### Supplied information
|---|

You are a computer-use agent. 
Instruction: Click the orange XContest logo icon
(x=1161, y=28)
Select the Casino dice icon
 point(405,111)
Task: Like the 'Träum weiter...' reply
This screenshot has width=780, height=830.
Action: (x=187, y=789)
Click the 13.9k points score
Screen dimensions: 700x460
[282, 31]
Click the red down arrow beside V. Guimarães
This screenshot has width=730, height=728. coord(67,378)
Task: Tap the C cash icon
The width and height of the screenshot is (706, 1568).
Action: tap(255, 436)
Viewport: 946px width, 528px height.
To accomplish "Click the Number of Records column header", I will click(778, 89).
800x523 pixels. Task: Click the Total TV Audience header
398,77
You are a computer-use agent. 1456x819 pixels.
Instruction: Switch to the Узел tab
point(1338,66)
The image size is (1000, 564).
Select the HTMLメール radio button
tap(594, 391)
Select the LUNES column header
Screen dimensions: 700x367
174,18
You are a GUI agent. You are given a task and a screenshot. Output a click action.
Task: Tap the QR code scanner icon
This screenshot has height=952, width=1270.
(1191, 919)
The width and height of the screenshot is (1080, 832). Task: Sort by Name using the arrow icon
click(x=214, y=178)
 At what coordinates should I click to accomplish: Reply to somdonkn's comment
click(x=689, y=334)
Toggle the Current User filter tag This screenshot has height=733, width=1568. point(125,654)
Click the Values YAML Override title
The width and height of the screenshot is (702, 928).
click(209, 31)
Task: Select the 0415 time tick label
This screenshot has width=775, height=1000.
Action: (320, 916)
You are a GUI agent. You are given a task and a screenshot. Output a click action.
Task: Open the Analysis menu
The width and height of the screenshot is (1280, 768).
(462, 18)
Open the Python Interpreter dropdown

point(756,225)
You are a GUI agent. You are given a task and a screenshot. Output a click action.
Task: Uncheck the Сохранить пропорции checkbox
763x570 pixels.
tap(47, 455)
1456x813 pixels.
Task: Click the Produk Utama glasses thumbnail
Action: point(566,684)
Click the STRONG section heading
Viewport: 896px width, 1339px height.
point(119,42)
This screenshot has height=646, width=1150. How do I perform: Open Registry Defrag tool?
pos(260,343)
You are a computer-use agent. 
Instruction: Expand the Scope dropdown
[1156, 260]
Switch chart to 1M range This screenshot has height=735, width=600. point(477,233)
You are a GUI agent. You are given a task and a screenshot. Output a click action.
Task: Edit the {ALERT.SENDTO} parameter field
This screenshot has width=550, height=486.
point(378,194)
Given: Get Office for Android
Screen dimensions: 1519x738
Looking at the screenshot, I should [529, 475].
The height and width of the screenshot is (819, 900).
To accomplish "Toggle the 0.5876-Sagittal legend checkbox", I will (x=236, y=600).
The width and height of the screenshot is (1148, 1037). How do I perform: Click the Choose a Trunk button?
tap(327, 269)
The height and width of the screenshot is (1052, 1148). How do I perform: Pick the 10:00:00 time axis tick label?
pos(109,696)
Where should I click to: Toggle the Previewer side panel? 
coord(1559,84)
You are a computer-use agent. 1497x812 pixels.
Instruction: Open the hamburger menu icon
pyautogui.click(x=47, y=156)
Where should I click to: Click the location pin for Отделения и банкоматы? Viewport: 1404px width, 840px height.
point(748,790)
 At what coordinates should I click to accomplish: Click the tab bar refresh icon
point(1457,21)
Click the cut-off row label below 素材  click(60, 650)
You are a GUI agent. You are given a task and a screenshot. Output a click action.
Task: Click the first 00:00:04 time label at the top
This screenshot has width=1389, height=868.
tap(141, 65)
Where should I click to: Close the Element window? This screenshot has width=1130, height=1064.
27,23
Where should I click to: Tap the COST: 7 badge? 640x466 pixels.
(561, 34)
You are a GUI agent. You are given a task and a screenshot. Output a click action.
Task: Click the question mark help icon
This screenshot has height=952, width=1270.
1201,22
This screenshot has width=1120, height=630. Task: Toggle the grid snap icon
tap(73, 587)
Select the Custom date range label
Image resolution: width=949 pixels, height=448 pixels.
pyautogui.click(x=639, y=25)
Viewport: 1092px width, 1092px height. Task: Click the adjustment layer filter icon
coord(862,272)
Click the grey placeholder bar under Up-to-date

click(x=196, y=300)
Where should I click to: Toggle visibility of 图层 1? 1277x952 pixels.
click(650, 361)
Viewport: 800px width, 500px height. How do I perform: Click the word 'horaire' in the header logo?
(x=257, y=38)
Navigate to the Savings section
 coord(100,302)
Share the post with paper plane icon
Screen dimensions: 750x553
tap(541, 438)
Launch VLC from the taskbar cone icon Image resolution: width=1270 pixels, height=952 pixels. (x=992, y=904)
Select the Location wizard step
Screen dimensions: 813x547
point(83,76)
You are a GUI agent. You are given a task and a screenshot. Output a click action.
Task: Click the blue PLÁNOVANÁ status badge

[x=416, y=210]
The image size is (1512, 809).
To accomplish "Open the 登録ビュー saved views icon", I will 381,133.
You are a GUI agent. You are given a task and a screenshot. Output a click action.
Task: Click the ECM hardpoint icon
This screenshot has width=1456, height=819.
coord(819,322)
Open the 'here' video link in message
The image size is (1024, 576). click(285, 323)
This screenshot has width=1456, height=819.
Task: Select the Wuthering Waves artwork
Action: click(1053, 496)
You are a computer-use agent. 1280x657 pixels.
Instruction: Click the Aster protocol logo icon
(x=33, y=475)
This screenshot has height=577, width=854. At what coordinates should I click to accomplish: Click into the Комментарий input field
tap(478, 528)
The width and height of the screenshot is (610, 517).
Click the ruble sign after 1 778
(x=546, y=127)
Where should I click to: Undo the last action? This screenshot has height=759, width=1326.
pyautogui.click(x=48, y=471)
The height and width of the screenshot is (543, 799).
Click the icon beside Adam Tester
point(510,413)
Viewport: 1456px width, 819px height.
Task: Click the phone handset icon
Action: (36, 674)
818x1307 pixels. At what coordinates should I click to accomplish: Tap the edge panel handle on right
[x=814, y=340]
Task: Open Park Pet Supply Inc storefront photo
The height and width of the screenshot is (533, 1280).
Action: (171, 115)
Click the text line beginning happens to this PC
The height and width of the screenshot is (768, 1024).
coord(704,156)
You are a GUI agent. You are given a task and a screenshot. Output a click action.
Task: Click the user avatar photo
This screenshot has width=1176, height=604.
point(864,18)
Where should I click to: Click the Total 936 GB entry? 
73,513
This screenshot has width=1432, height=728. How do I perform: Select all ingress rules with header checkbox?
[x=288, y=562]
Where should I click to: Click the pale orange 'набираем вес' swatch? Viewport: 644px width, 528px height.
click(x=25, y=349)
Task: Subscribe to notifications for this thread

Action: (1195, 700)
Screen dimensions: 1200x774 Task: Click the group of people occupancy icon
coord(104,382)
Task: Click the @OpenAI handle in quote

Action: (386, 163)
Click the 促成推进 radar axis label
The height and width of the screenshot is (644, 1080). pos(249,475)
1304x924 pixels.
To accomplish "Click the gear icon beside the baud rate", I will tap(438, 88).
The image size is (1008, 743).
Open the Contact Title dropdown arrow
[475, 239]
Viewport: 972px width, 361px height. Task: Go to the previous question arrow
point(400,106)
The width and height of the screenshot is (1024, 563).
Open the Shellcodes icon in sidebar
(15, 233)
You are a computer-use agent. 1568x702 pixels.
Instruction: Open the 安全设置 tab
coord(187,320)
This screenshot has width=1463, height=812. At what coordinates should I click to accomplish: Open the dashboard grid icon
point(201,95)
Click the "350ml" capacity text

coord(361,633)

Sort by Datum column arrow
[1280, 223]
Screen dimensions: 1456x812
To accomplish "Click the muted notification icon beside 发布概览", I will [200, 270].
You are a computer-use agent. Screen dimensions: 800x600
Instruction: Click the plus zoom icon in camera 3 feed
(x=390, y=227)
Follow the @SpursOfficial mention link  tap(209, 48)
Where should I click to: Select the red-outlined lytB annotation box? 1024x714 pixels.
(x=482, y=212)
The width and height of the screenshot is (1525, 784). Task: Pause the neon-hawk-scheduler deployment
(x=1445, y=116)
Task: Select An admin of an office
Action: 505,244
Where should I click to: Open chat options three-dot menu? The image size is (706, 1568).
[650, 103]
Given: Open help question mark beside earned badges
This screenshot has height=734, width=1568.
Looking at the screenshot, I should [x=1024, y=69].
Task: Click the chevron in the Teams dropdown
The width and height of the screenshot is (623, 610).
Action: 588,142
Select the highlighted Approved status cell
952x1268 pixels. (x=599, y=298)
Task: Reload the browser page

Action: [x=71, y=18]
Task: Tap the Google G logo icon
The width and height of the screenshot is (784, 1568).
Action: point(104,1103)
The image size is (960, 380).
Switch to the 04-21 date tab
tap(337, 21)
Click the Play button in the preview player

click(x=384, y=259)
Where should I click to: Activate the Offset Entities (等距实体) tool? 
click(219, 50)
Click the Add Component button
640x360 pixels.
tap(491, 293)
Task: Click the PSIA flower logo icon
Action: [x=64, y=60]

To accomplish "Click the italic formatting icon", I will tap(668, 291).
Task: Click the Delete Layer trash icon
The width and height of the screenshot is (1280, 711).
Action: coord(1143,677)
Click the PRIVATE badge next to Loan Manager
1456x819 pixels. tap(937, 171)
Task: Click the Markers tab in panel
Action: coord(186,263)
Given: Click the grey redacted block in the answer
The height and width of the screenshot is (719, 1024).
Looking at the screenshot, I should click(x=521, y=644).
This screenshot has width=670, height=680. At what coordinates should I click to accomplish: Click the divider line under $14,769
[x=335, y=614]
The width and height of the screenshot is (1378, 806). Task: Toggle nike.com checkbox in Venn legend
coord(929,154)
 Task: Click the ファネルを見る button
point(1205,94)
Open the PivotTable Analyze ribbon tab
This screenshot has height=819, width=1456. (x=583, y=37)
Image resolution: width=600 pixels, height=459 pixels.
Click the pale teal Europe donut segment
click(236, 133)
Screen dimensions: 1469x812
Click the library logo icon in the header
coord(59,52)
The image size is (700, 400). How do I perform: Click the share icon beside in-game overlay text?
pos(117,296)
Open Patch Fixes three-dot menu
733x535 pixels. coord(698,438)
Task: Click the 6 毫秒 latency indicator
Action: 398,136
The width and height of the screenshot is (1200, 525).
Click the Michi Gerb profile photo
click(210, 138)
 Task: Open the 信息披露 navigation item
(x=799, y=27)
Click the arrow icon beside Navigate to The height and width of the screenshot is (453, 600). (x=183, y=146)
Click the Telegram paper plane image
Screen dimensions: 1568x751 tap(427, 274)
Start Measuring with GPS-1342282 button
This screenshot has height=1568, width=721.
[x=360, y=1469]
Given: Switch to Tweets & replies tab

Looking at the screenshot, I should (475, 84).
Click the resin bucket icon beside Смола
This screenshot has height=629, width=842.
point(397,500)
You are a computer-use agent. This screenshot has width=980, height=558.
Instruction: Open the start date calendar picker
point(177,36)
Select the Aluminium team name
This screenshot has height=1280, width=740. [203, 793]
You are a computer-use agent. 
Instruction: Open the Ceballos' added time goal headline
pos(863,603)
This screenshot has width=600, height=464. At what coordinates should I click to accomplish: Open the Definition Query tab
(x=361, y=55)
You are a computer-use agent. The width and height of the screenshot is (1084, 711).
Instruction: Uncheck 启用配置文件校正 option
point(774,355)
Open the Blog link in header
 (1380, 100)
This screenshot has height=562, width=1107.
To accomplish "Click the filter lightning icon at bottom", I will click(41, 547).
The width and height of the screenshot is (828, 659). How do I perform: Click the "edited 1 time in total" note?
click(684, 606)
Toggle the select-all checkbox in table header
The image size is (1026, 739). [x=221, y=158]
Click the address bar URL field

|---|

### What you have to do
Reproduce the items verbatim, from the first line through the line containing "click(209, 31)", including both ends.

### Reply to the task
You are a computer-use agent. 
Instruction: Click the orange XContest logo icon
(x=1161, y=28)
Select the Casino dice icon
 point(405,111)
Task: Like the 'Träum weiter...' reply
This screenshot has width=780, height=830.
Action: (x=187, y=789)
Click the 13.9k points score
Screen dimensions: 700x460
[282, 31]
Click the red down arrow beside V. Guimarães
This screenshot has width=730, height=728. coord(67,378)
Task: Tap the C cash icon
The width and height of the screenshot is (706, 1568).
Action: tap(255, 436)
Viewport: 946px width, 528px height.
To accomplish "Click the Number of Records column header", I will click(778, 89).
800x523 pixels. Task: Click the Total TV Audience header
398,77
You are a computer-use agent. 1456x819 pixels.
Instruction: Switch to the Узел tab
point(1338,66)
The image size is (1000, 564).
Select the HTMLメール radio button
tap(594, 391)
Select the LUNES column header
Screen dimensions: 700x367
174,18
You are a GUI agent. You are given a task and a screenshot. Output a click action.
Task: Tap the QR code scanner icon
This screenshot has height=952, width=1270.
(1191, 919)
The width and height of the screenshot is (1080, 832). Task: Sort by Name using the arrow icon
click(x=214, y=178)
 At what coordinates should I click to accomplish: Reply to somdonkn's comment
click(x=689, y=334)
Toggle the Current User filter tag This screenshot has height=733, width=1568. point(125,654)
Click the Values YAML Override title
The width and height of the screenshot is (702, 928).
click(209, 31)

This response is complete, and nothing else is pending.